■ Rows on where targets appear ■
○ ○ ○ ○ ○
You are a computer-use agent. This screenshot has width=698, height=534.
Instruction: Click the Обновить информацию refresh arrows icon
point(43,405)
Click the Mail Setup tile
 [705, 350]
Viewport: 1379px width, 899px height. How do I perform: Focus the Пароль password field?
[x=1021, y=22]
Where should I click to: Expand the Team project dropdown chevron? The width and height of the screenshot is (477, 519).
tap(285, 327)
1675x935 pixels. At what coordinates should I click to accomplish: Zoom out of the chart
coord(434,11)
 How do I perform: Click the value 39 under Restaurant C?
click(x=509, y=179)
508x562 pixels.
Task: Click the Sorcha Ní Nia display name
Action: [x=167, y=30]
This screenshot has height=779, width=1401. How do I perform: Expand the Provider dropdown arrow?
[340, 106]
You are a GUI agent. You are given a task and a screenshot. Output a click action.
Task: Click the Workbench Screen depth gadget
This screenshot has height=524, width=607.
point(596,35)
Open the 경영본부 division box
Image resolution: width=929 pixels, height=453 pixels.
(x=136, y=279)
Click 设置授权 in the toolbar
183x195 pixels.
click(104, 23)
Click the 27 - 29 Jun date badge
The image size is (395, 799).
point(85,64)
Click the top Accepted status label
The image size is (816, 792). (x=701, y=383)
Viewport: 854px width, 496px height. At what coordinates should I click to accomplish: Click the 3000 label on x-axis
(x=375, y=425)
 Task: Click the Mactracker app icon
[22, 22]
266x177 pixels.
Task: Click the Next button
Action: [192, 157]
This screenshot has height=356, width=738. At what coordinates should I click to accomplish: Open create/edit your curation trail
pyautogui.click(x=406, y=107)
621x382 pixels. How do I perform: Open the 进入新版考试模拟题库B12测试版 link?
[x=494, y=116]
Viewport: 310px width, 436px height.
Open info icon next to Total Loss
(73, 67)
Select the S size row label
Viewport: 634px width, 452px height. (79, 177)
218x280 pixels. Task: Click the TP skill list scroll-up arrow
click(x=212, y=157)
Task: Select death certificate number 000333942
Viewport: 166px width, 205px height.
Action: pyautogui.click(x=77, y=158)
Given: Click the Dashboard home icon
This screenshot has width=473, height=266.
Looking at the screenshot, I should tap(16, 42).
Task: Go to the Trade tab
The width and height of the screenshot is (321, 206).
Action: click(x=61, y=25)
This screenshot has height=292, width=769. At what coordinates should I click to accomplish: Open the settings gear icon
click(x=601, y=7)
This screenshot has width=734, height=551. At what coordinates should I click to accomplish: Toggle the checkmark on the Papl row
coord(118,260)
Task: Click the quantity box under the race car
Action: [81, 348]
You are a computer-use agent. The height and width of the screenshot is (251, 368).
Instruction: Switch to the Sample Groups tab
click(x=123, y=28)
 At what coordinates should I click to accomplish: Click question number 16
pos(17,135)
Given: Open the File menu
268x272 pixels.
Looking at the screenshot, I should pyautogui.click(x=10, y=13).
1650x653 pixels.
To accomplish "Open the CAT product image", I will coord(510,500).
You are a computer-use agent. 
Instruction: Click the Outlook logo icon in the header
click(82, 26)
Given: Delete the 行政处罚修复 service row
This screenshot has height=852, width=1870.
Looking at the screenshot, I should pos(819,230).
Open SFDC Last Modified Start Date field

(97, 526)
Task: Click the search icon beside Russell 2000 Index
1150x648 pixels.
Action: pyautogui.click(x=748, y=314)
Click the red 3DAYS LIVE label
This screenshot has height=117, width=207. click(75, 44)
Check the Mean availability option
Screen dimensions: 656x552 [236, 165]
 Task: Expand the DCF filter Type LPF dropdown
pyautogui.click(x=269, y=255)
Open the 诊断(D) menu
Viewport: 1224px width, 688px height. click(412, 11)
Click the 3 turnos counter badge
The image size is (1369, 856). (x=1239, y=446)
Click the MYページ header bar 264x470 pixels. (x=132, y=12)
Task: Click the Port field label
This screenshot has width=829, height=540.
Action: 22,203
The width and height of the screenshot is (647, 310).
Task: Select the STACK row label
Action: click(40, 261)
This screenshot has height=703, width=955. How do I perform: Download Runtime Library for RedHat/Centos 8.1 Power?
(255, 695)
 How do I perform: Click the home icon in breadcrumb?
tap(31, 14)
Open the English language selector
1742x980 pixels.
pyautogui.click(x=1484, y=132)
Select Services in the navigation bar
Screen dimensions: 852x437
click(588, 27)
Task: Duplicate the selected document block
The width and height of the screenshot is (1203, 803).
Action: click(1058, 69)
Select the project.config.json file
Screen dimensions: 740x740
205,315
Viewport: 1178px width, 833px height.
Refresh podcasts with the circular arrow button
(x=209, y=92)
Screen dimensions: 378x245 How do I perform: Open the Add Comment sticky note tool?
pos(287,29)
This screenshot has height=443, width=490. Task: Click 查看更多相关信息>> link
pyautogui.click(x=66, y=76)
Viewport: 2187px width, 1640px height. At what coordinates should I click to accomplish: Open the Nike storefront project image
○ ○ ○ ○ ○
■ Exercise ■
Change every occurrence of "How do I perform" in the rows to "How do I complete", and give all the rows again with nothing else altered.

■ Response ■
You are a computer-use agent. This screenshot has width=698, height=534.
Instruction: Click the Обновить информацию refresh arrows icon
point(43,405)
Click the Mail Setup tile
 [705, 350]
Viewport: 1379px width, 899px height. How do I complete: Focus the Пароль password field?
[x=1021, y=22]
Where should I click to: Expand the Team project dropdown chevron? The width and height of the screenshot is (477, 519).
tap(285, 327)
1675x935 pixels. At what coordinates should I click to accomplish: Zoom out of the chart
coord(434,11)
 How do I complete: Click the value 39 under Restaurant C?
click(x=509, y=179)
508x562 pixels.
Task: Click the Sorcha Ní Nia display name
Action: [x=167, y=30]
This screenshot has height=779, width=1401. How do I complete: Expand the Provider dropdown arrow?
[340, 106]
You are a GUI agent. You are given a task and a screenshot. Output a click action.
Task: Click the Workbench Screen depth gadget
This screenshot has height=524, width=607.
point(596,35)
Open the 경영본부 division box
Image resolution: width=929 pixels, height=453 pixels.
(x=136, y=279)
Click 设置授权 in the toolbar
183x195 pixels.
click(104, 23)
Click the 27 - 29 Jun date badge
The image size is (395, 799).
point(85,64)
Click the top Accepted status label
The image size is (816, 792). (x=701, y=383)
Viewport: 854px width, 496px height. At what coordinates should I click to accomplish: Click the 3000 label on x-axis
(x=375, y=425)
 Task: Click the Mactracker app icon
[22, 22]
266x177 pixels.
Task: Click the Next button
Action: [192, 157]
This screenshot has height=356, width=738. At what coordinates should I click to accomplish: Open create/edit your curation trail
pyautogui.click(x=406, y=107)
621x382 pixels. How do I complete: Open the 进入新版考试模拟题库B12测试版 link?
[x=494, y=116]
Viewport: 310px width, 436px height.
Open info icon next to Total Loss
(73, 67)
Select the S size row label
Viewport: 634px width, 452px height. (79, 177)
218x280 pixels. Task: Click the TP skill list scroll-up arrow
click(x=212, y=157)
Task: Select death certificate number 000333942
Viewport: 166px width, 205px height.
Action: pyautogui.click(x=77, y=158)
Given: Click the Dashboard home icon
This screenshot has width=473, height=266.
Looking at the screenshot, I should tap(16, 42).
Task: Go to the Trade tab
The width and height of the screenshot is (321, 206).
Action: click(x=61, y=25)
This screenshot has height=292, width=769. At what coordinates should I click to accomplish: Open the settings gear icon
click(x=601, y=7)
This screenshot has width=734, height=551. At what coordinates should I click to accomplish: Toggle the checkmark on the Papl row
coord(118,260)
Task: Click the quantity box under the race car
Action: [81, 348]
You are a computer-use agent. The height and width of the screenshot is (251, 368).
Instruction: Switch to the Sample Groups tab
click(x=123, y=28)
 At what coordinates should I click to accomplish: Click question number 16
pos(17,135)
Given: Open the File menu
268x272 pixels.
Looking at the screenshot, I should pyautogui.click(x=10, y=13).
1650x653 pixels.
To accomplish "Open the CAT product image", I will coord(510,500).
You are a computer-use agent. 
Instruction: Click the Outlook logo icon in the header
click(82, 26)
Given: Delete the 行政处罚修复 service row
This screenshot has height=852, width=1870.
Looking at the screenshot, I should pos(819,230).
Open SFDC Last Modified Start Date field

(97, 526)
Task: Click the search icon beside Russell 2000 Index
1150x648 pixels.
Action: pyautogui.click(x=748, y=314)
Click the red 3DAYS LIVE label
This screenshot has height=117, width=207. click(75, 44)
Check the Mean availability option
Screen dimensions: 656x552 [236, 165]
 Task: Expand the DCF filter Type LPF dropdown
pyautogui.click(x=269, y=255)
Open the 诊断(D) menu
Viewport: 1224px width, 688px height. click(412, 11)
Click the 3 turnos counter badge
The image size is (1369, 856). (x=1239, y=446)
Click the MYページ header bar 264x470 pixels. (x=132, y=12)
Task: Click the Port field label
This screenshot has width=829, height=540.
Action: 22,203
The width and height of the screenshot is (647, 310).
Task: Select the STACK row label
Action: click(40, 261)
This screenshot has height=703, width=955. How do I complete: Download Runtime Library for RedHat/Centos 8.1 Power?
(255, 695)
 How do I complete: Click the home icon in breadcrumb?
tap(31, 14)
Open the English language selector
1742x980 pixels.
pyautogui.click(x=1484, y=132)
Select Services in the navigation bar
Screen dimensions: 852x437
click(588, 27)
Task: Duplicate the selected document block
The width and height of the screenshot is (1203, 803).
Action: click(1058, 69)
Select the project.config.json file
Screen dimensions: 740x740
205,315
Viewport: 1178px width, 833px height.
Refresh podcasts with the circular arrow button
(x=209, y=92)
Screen dimensions: 378x245 How do I complete: Open the Add Comment sticky note tool?
pos(287,29)
This screenshot has height=443, width=490. Task: Click 查看更多相关信息>> link
pyautogui.click(x=66, y=76)
Viewport: 2187px width, 1640px height. At what coordinates should I click to accomplish: Open the Nike storefront project image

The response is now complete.